Edit the sample job you would like to run. Remove the extra comment (#) from the scheduler you are running. In this example the Slurm scheduler is used. Uncomment the sharedFS option you selected. Here we are using EFS as an example.
Launch the job by running the ccqsub command. Check the status with ccqstat:
As shown below, the two t2.medium nodes for the jobs are automatically launching
You can edit the file, save some other node configurations and launch them as well.
You can also run spot instance jobs by adding directives to the job script.
#CC -us yes (use spot)
#CC -sp .15 (the price of the bid)
#CC -it c4.2xlarge (the instance type)
Launch the job and check the status.
When the job is in the:
- Pending state the job is waiting to be processed by CCQ
- CreatingCG state it is Creating the instances
- ExpandingCG state the job is waiting for the current Compute Group to expand and create new Compute Instances
- Provisioning state it is doing final node setup
- CCQueued state the job is in the process of being submitted to the scheduler
- Running state when it is handed off to the scheduler, which is slurm in this job.

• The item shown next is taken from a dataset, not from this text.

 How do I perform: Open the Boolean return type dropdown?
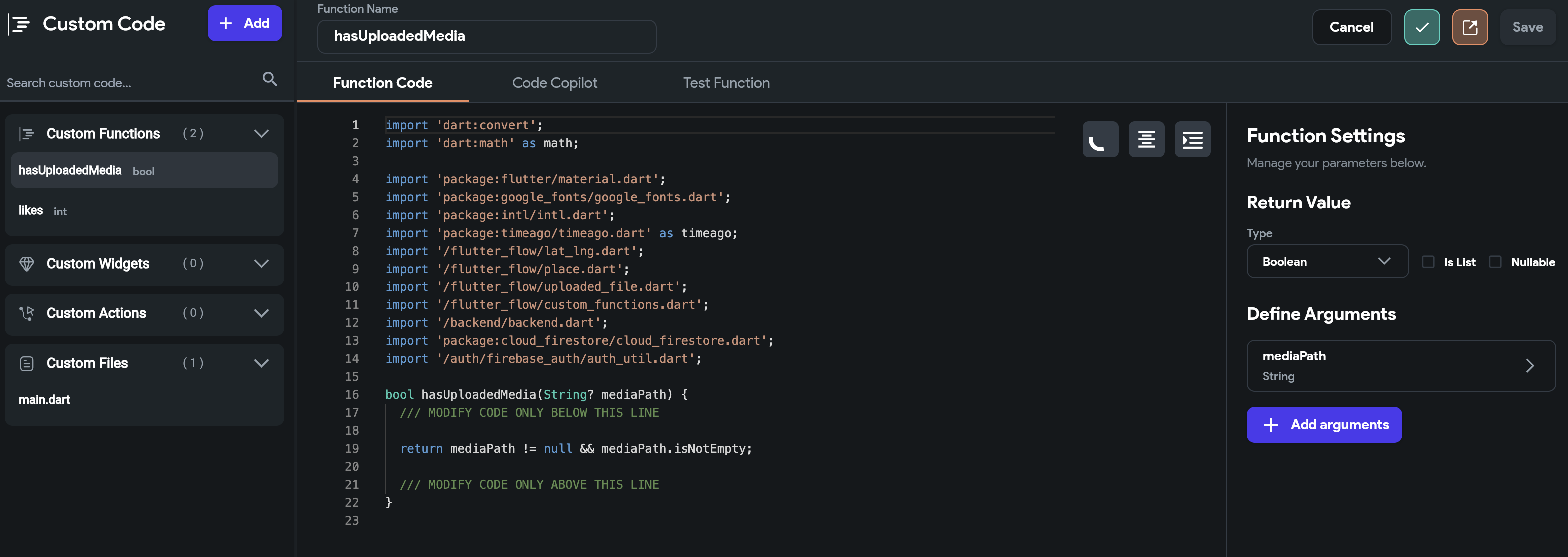click(x=1327, y=262)
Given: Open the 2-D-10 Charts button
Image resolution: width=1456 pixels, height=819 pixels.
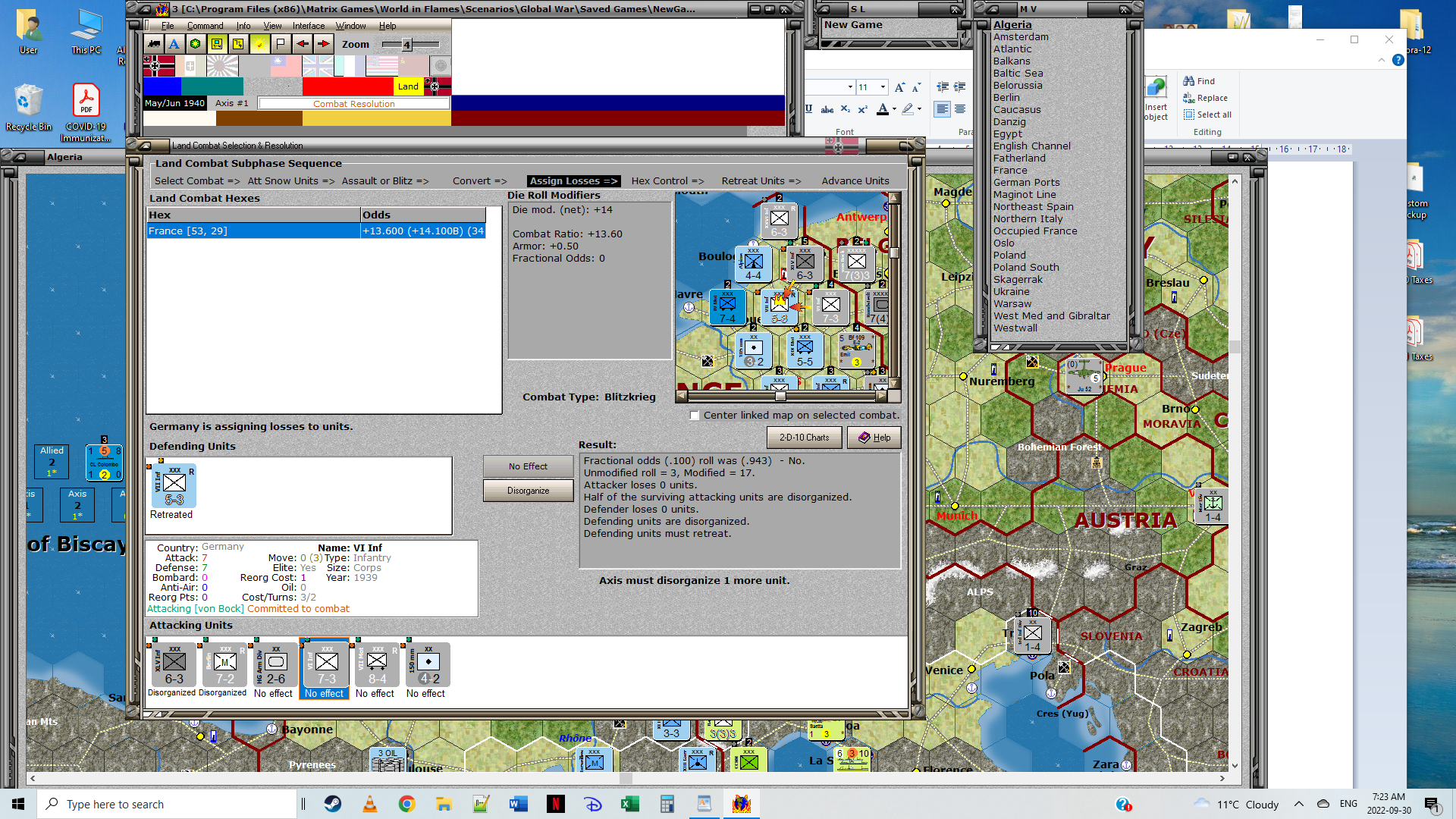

- Completed state it has finished running successfully
- Error state the job encountered an error during execution. The error will be logged in the Administration -> Errors tab within the CloudyCluster UI.
The completed status is displayed when the job is done.
The Job Status Output is sent to the home directory or the directory the job was launched from.
When there are no more jobs for that instance type, the instances are terminated.
Now you can pause your HPC Environment if you do not have any more jobs to run. Once everything is paused, you can also stop the control node from the AWS Console and restart it when you are ready to run jobs again.
To assist researchers, a wide variety of common open HPC tools and libraries are pre-installed and configured, ready to run and ready to scale.